Petualang Asmara Karya Kho Ping Hoo di http://ceritasilat-novel.blogspot.com by Saiful Bahri Situbondo

   
"Ahhh! Begitukah? Agaknya ada urusan penting sekali maka Ji-wi hendak pergi ke barat."

   Tio Hok Gwan berkata dengan heran juga karena keperluan apakah yang memaksa suami isteri itu akan pergi ke tempat asing dan penuh rahasia itu? Suami isteri itu saling pandang dan keduanya mufakat untuk menceritakan urusan mereka kepada Tio Hok Gwan, dan mereka pun percaya kepada dua orang perwira pengawal yang menjadi pembantu Ban-kin-kwi itu.
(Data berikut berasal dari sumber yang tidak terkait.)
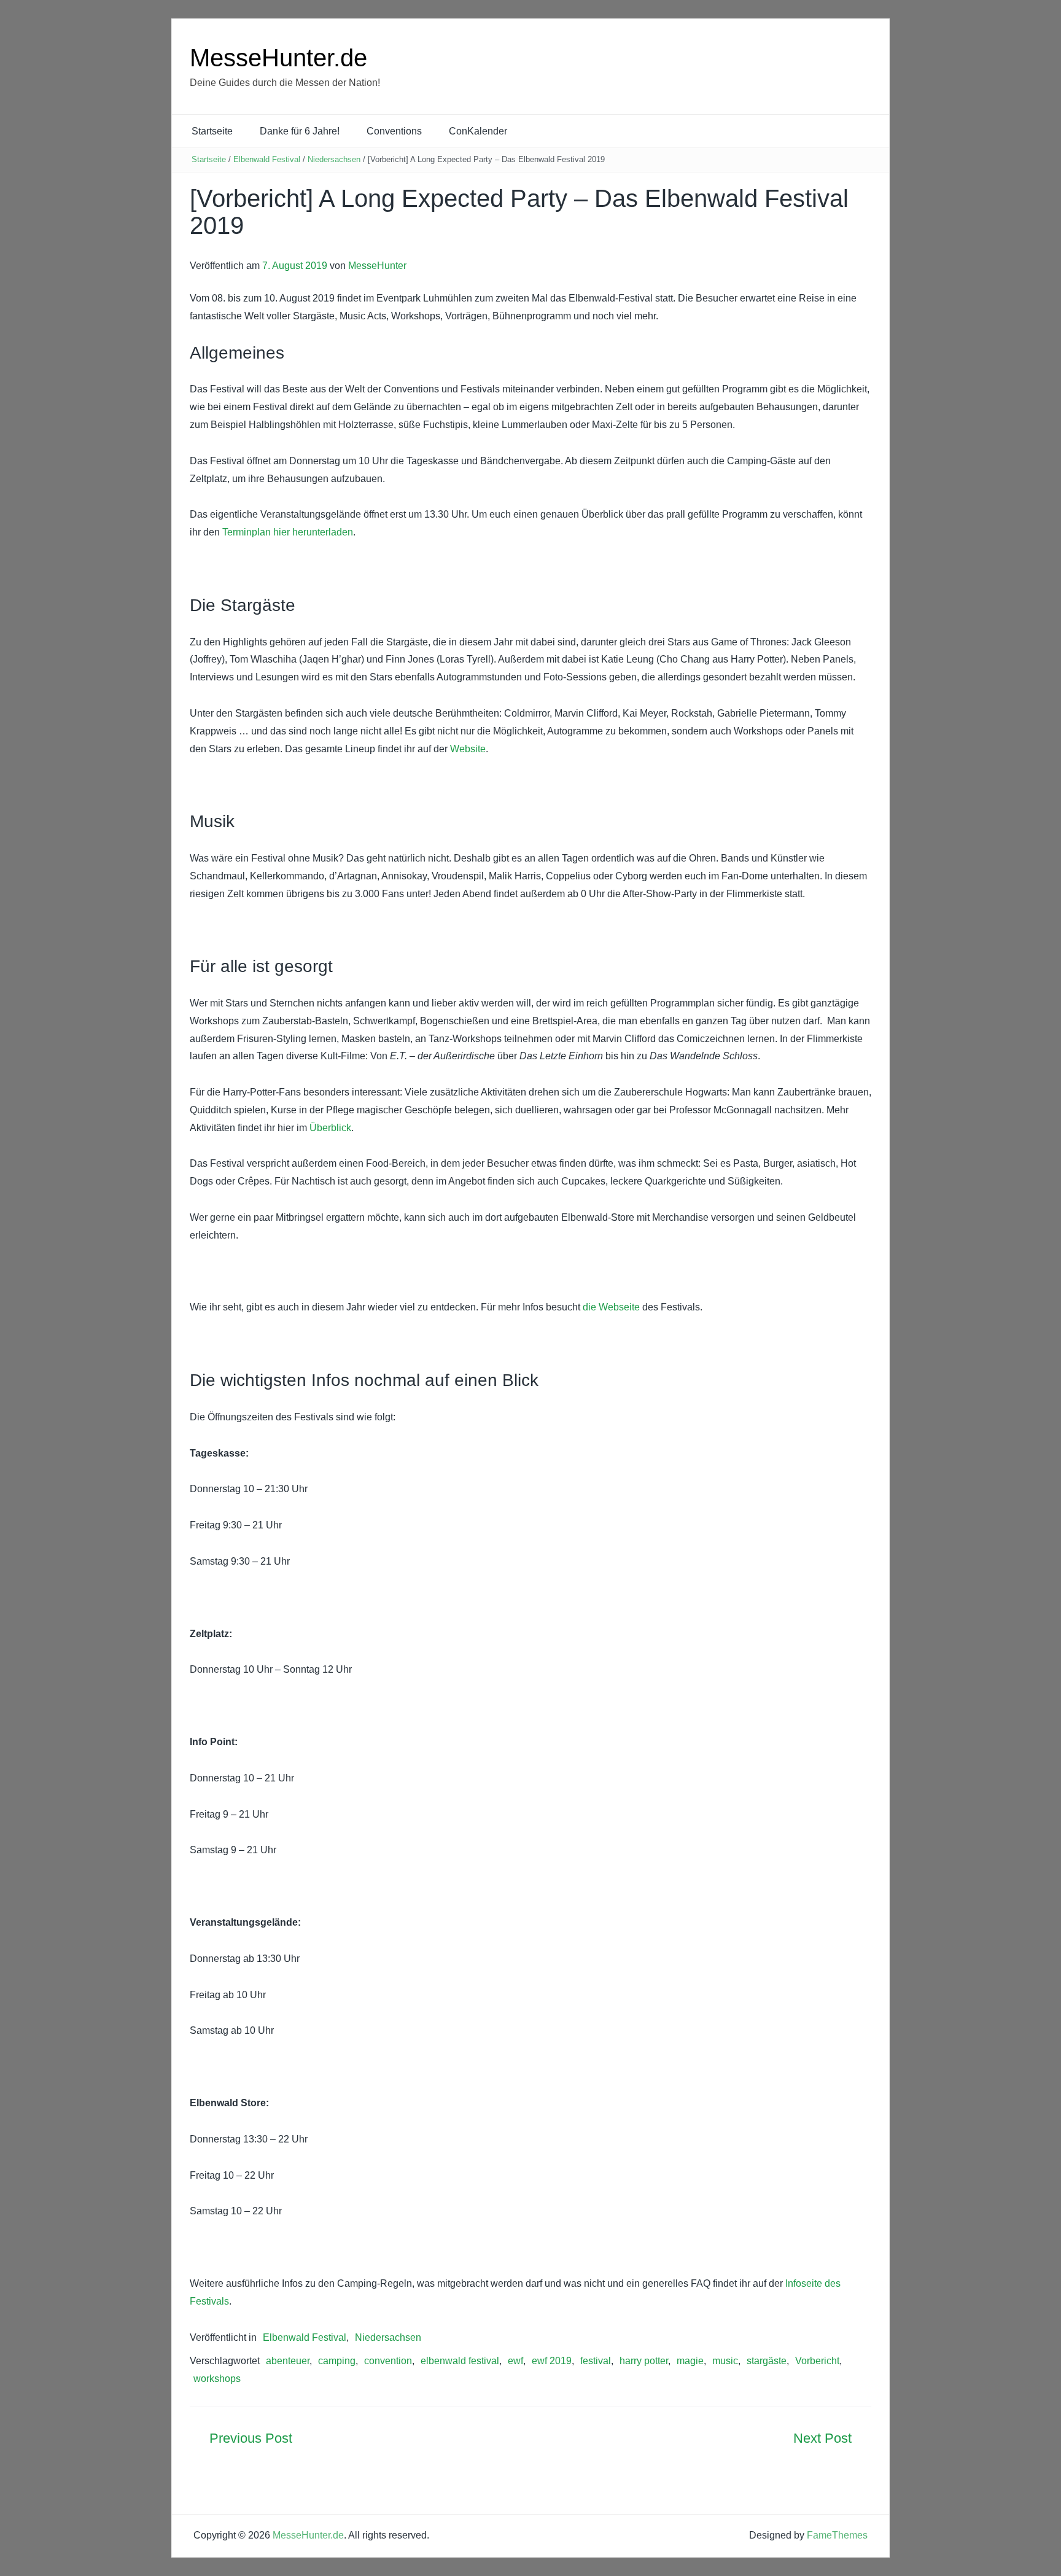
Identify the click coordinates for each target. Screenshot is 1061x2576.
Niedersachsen (334, 159)
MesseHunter (377, 265)
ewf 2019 (552, 2361)
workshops (217, 2378)
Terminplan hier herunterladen (287, 532)
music (725, 2361)
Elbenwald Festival (266, 159)
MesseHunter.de (278, 57)
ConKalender (478, 131)
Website (468, 749)
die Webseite (611, 1307)
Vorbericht (817, 2361)
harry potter (644, 2361)
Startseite (212, 131)
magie (690, 2361)
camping (337, 2361)
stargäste (767, 2361)
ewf (515, 2361)
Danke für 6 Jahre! (300, 131)
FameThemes (837, 2535)
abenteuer (287, 2361)
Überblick (330, 1128)
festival (595, 2361)
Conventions (394, 131)
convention (388, 2361)
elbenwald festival (460, 2361)
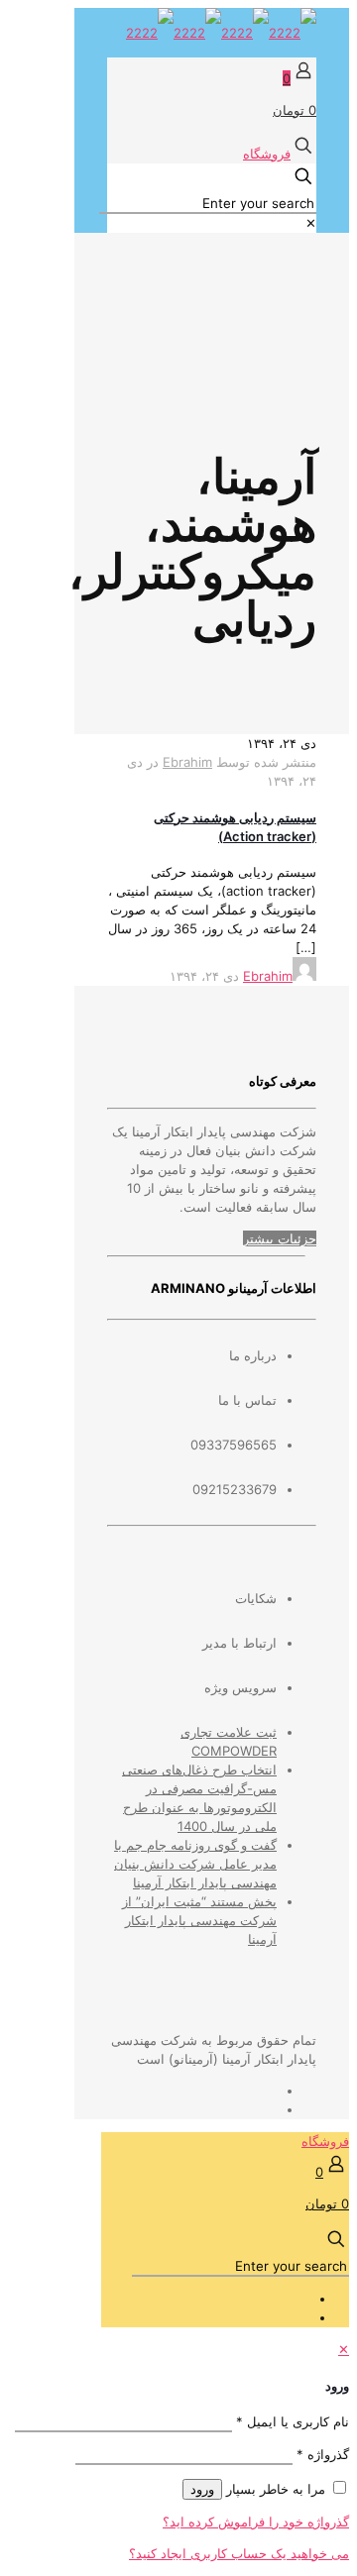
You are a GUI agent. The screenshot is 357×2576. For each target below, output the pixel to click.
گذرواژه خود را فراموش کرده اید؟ (256, 2521)
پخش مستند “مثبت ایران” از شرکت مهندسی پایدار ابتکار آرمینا (199, 1920)
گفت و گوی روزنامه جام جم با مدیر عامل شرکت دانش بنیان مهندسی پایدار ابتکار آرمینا (195, 1863)
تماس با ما (247, 1400)
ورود (202, 2489)
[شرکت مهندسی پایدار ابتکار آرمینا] (221, 32)
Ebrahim (187, 762)
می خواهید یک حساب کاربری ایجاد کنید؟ (239, 2553)
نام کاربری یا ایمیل (292, 2421)
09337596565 (233, 1444)
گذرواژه (323, 2454)
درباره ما (253, 1355)
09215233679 (234, 1489)
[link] (310, 223)
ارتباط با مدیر (239, 1643)
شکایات (256, 1598)
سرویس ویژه (240, 1687)
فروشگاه (267, 153)
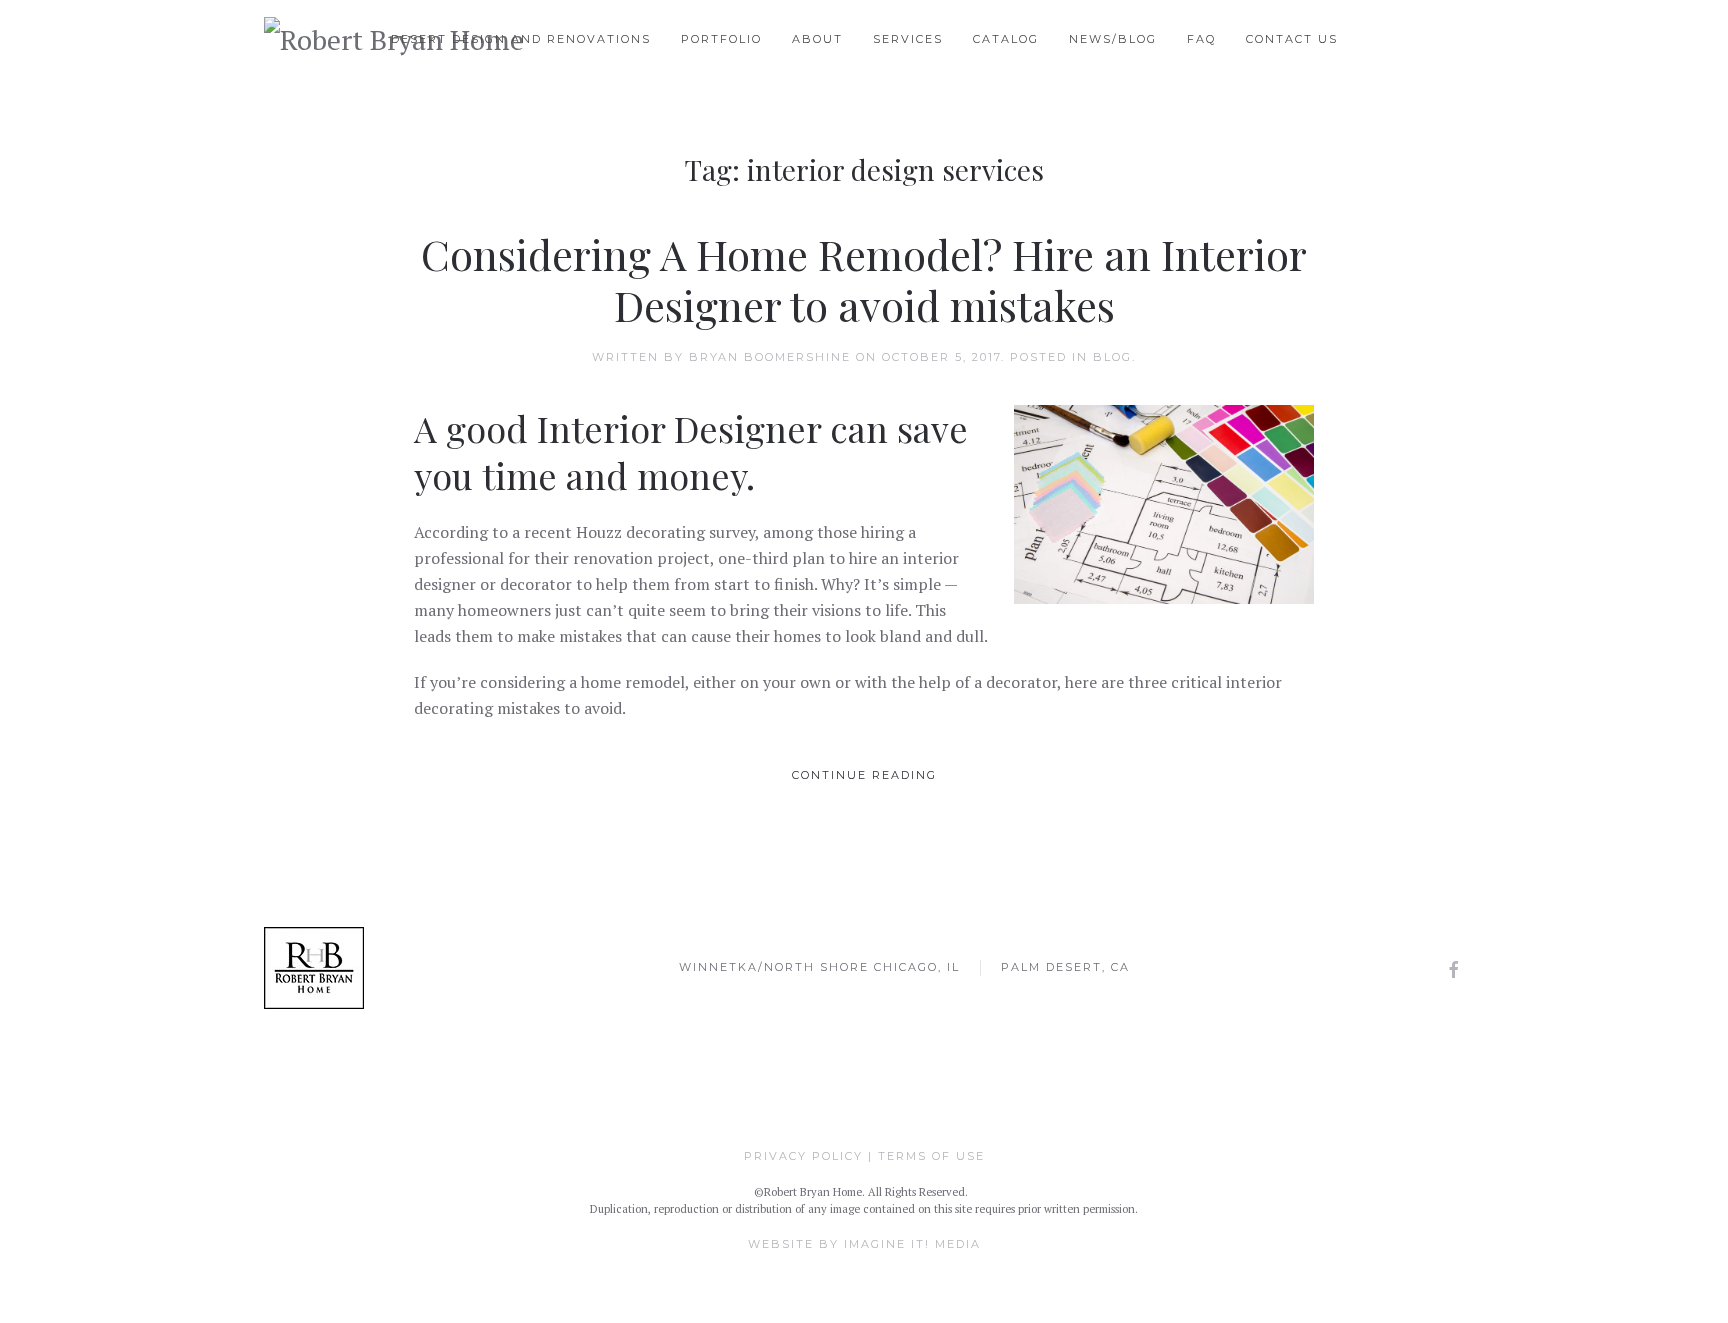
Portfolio (721, 39)
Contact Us (1292, 39)
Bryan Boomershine (770, 357)
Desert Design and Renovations (521, 39)
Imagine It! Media (912, 1244)
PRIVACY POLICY (803, 1156)
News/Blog (1113, 39)
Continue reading (864, 775)
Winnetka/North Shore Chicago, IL (819, 967)
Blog (1112, 357)
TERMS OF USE (931, 1156)
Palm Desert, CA (1065, 967)
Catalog (1006, 39)
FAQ (1201, 39)
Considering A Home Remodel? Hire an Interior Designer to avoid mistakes (864, 279)
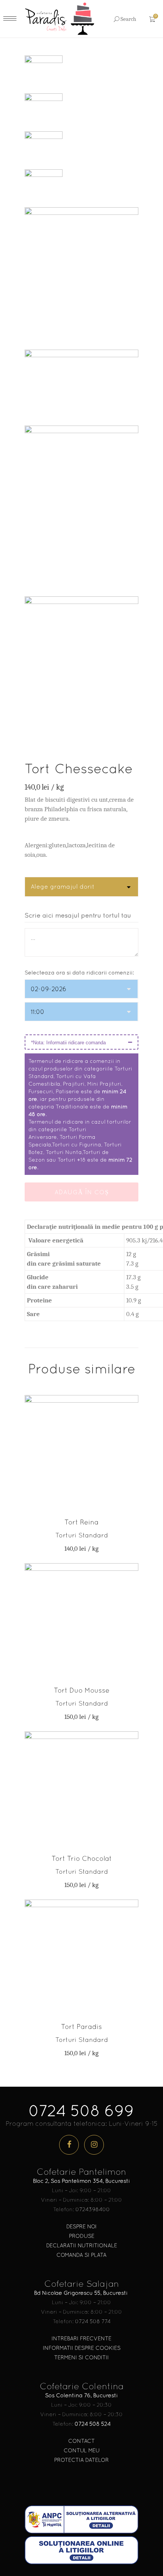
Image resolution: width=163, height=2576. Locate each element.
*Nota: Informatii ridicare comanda (68, 1042)
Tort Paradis (81, 2027)
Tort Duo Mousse (82, 1690)
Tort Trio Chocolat (82, 1858)
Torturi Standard (81, 1535)
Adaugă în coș (82, 1192)
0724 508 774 (93, 2321)
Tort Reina (81, 1522)
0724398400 (92, 2209)
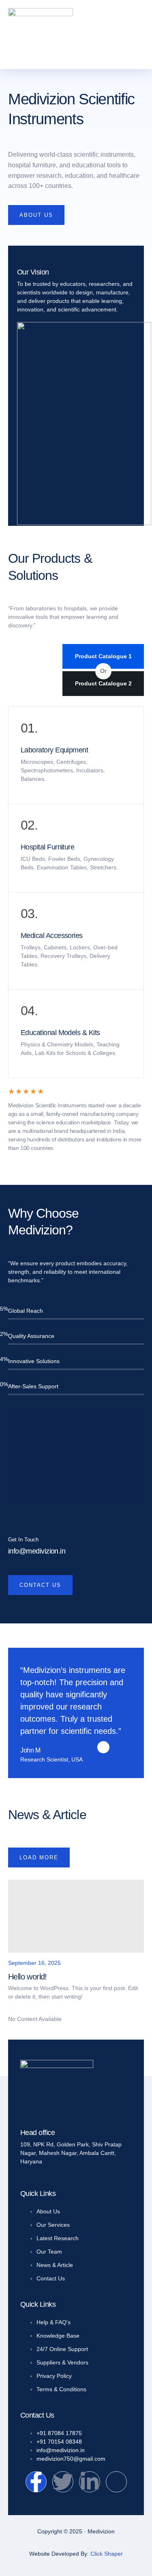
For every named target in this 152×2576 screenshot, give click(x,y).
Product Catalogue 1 (103, 656)
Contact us (40, 1585)
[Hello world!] (76, 1916)
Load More (38, 1857)
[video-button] (76, 1456)
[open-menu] (142, 30)
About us (36, 215)
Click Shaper (106, 2553)
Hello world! (27, 1976)
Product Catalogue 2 (103, 683)
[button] (29, 728)
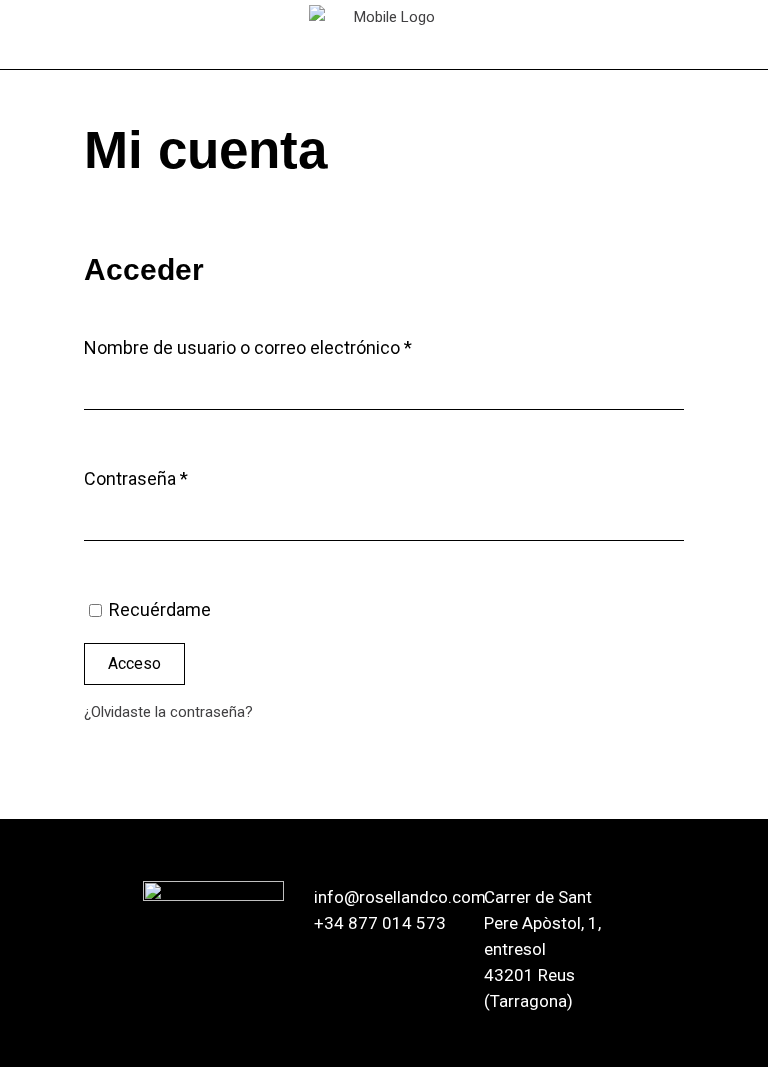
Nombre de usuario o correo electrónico (290, 347)
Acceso (134, 663)
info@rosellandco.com (400, 897)
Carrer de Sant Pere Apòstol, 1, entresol (542, 923)
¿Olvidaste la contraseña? (168, 712)
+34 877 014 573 (380, 923)
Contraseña (178, 478)
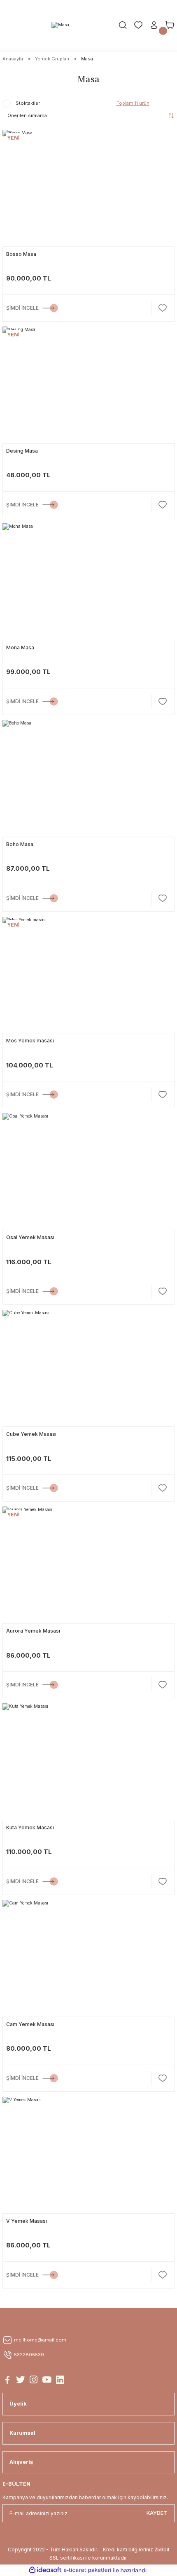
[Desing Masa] (88, 383)
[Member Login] (154, 25)
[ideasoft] (45, 2570)
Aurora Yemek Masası (33, 1631)
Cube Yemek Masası (31, 1434)
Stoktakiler (28, 103)
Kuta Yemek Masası (30, 1827)
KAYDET (157, 2513)
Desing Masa (22, 451)
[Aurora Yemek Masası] (88, 1563)
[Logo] (60, 25)
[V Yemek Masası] (88, 2153)
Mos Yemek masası (30, 1040)
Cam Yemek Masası (30, 2024)
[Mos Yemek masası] (88, 973)
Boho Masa (19, 844)
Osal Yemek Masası (30, 1237)
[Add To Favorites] (162, 308)
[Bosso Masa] (88, 186)
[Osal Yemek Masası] (88, 1169)
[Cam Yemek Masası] (88, 1956)
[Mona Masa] (88, 580)
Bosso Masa (21, 254)
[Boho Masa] (88, 776)
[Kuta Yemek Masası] (88, 1760)
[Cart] (170, 25)
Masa (87, 59)
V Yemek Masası (26, 2221)
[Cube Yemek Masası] (88, 1366)
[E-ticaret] (87, 2570)
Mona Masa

   "Di antara sahabat baik tidak ada rahasia,"

   Kata Keng Hong.

   "karena yakin bahwa Sam-wi tidak akan membocorkan urusan kami ini. Sesungguhnya, baru sepekan yang lalu, putera kami Cia Bun Houw yang baru berusia lima tahun telah diculik dan dibawa pergi oleh dua orang Lama Jubah Merah ke Tibet!"

   Kini tiga orang pengawal itulah yang terkejut sekali.

   "Lama Jubah Merah? Sungguh aneh! Satu di antara tugas kita di Tibet nanti juga berkenaan dengan perkumpulan Agama Lama Jubah Merah itulah!"

   Cia Keng Hong dan isterinya menjadi terheran-heran dan ingin sekali mendengar penuturan Tio Hok Gwan.

   "Harap Tio-toako cepat menceritakan apa gerangan yang akan menjadi tugas kita di Tibet."

   Tio Hok Gwan lalu bercerita. Kiranya Pemerintah Kerajaan Beng ingin berbaik dengan para negara tetangga yang terdekat, dan satu di antaranya tentu saja adalah Kerajaan Tibet yang sesunguhnya dikuasai oleh para Lama, sedangkan rajanya hanya boneka belaka.

   Untuk mempererat hubungan baik, Kaisar mengajukan lamaran kepada seorang puteri Kerajaan Tibet untuk menjadi isteri seorang pangeran putera Kaisar. Di samping urusan keluarga ini yang akan disampaikan oleh Tio Hok Gwan sambil membawa surat dan hadiah ke Tibet, juga urusan yang lebih penting lagi, yaitu Pemerintah Tibet diam-diam telah minta bantuan Pemerintah Beng, karena mendengar akan gerak-gerik perkumpulan Agama Jubah Merah yang makin kuat dan yang menurut penyelidikan mereka kini mulai mengadakan hubungan dengan perkumpulan Pek-lian-kauw. Mereka merencanakan persekutuan, untuk merobohkan dan merampas kekuasaan di Tibet yang kalau berhasil kelak akan dipegang oleh para Lama Jubah Merah, dan sebagai imbalannya Tibet akan mengerahkan pasukan membantu Pek-lian-kauw memberontak terhadap Kerajaan Beng.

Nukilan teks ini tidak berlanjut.